One Way Ticket to A&E By Karen Legge

You know your child best. And you know when they’re not right. You can bet your bottom dollar it will be on a weekend or a bank holiday. For me it was a refusal of a gingerbread man and the desire to head home rather than bomb around the skate-park. It’s plain miserable to see your little love out of sorts. Home we went to snuggle on the sofa. Home we went to take his temperature and watch it steadily increase. Home we went to try and cajole him to take calpol and overcome his fear of syringes (a

result of some particularly nasty medicine we’d had to hold him down to take – poor little man has not recovered). Then the million-dollar question: to phone 111 or not to phone 111. In your heart of hearts you know they’re OK. But what if… What about that small chance that they’re not. If there were a flow chart it would go something like this: Call 111 -> Wait for a call-back from an advisor -> Be directed straight to Accident & Emergency -> Do not pass GO, do not collect £200. Because much like you, the medical professional on the other end of the line is just not willing to take the chance when it comes to little people either. You’ll go through the obligatory assessment with the myriad of questions that ‘may not seem relevant.’ Yes, he is conscious. No, he is not fighting for every breath. No, he has not bled profusely in the last few hours. But yes, he’s been up all night with belly-ache and none of us have had a jot of sleep. Yes he has a temperature of 38.9. Yes, he’s got ongoing issues with constipation and yes, I’m now convinced he has a compacted bowel or some horrific, related condition that a Google search will only further compound. Profound relief described my feelings when I was informed that Harry should see an out-of-hours GP rather than a trip to our local emergency room. ALICE & THE MUMS | 17


"TO PHONE 111 OR NOT TO PHONE 111." ALICE & THE MUMS | 18


We bundled our teary, little poorly parcel into the car. However, there’s no ignoring the oneway-111-ticket to A&E already had been issued the moment we had called for advice. Would he sit to have his ears poked, his belly prodded, his heart-rate monitored? Not likely! The vital statistics she did garner as he writhed and wailed like a rabid beast on my lap made her opt to err on the side of caution. “I want you to take him in to A&E.” In my heart of hearts, I knew it was coming. So why hadn’t I prepared for it? If you’ve been blessed not to have visited the emergency room with your child, please let me share with you the lessons I have learnt in my four long visits in his short lifetime. I give you: Top Tips for Children’s A&E Change of clothes. Bodily fluids are abundant in such a location – be it your child’s or quite possibly someone else’s projectile. Make sure you’ve got a change of PJs, nappies or pants, a zippy hoody, something to keep you cozy and conversely a bikini as it will either veer from polar to equatorial in temperature (bikini optional obviously) Water. Adult A&E = coffee machine, cokes, all the liquid sustenance. Children’s A&E = a barren wasteland with not a vending machine in sight. Take plenty of water to keep you both hydrated. I’d recommend those tins of Starbucks Double Espresso too – in abundance Snacks. You’re going to miss one meal or another. Make sure you have goodies to keep your energy levels up. Fruit.
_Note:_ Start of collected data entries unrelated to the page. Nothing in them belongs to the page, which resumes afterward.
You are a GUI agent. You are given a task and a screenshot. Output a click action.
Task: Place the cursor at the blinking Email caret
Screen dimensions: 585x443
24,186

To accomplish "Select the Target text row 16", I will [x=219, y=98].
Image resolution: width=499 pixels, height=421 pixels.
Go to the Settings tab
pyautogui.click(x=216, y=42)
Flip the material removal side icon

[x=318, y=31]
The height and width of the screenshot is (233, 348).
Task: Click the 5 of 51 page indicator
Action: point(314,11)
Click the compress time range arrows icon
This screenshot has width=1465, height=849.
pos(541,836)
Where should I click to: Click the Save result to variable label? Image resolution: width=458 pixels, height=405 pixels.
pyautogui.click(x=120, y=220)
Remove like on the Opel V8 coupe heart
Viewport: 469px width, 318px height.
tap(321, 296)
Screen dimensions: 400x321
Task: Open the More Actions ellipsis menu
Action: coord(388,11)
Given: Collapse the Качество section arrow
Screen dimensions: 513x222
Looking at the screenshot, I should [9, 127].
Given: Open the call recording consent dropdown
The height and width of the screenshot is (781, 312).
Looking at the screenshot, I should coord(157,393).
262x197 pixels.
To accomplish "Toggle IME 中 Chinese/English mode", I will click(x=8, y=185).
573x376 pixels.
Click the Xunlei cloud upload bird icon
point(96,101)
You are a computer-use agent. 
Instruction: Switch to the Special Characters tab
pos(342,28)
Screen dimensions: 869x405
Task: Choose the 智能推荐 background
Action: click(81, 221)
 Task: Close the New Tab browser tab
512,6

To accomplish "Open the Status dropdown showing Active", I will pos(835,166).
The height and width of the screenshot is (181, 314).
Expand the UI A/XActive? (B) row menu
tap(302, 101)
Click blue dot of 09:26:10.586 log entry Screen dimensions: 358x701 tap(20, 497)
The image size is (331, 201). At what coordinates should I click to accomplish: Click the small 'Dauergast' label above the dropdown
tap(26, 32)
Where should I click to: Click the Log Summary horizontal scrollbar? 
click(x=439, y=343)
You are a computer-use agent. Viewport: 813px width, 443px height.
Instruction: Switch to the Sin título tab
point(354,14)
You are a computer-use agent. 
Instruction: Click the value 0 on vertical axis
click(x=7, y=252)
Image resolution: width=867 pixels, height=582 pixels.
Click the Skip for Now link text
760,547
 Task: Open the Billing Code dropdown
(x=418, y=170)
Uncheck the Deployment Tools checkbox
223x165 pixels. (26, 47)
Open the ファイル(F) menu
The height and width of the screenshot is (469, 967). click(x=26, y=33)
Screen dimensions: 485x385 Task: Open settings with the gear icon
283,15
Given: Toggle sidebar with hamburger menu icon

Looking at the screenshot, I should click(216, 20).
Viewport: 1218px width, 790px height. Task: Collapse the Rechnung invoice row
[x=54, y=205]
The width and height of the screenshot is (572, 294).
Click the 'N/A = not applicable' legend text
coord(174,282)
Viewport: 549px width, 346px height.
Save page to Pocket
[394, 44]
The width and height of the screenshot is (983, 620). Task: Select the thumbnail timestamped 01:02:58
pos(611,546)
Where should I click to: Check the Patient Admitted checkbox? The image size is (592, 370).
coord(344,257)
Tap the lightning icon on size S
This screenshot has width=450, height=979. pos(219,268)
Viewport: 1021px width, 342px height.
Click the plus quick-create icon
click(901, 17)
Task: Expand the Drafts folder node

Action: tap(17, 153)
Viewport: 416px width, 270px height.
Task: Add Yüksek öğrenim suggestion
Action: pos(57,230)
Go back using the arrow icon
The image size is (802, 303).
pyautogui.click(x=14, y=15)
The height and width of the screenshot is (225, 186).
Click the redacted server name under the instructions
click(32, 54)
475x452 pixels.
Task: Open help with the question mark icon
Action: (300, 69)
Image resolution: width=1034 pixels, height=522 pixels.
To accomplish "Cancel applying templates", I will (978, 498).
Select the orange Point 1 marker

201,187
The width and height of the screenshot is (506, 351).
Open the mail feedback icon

Cereal bars. And all the chocolate. All of it. Buggy. So Harry is a bit too big to opt for his buggy these days but believe me, to pop his buggy, put the seat back and let him like down there rather than sprawled across me and two plastic seats was a god send. Plus you then have a plastic donkey to ferry around the worldly belongings you have packed when you’re called after three hours Phone charger. I know no numbers off by heart. Whilst Harry drained my phone watching ‘Blaze and the Monster Machines’, I was frantically trying to locate a pen to scribble down Daddy’s number for when we needed picking up Pen. See above! Thanks to Covid, only one parent was allowed so believe me – husband was told to be on high alert for when the ‘pick me up as soon as humanly possible’ call came through. Change for a payphone is also advisable Grit. Let’s face it – you’ll be there for the long haul. Keep your patience! Triage will mean some littles will be seen before yours and it will be for good reason. It’s never nice. It’s often precautionary. But the feeling of getting home with the all-clear and the knowledge that you did the right thing is the best. It’s never a waste of anyone’s time. If ever unsure, pick up that phone and book yourself on the 111 A&E express is my advice.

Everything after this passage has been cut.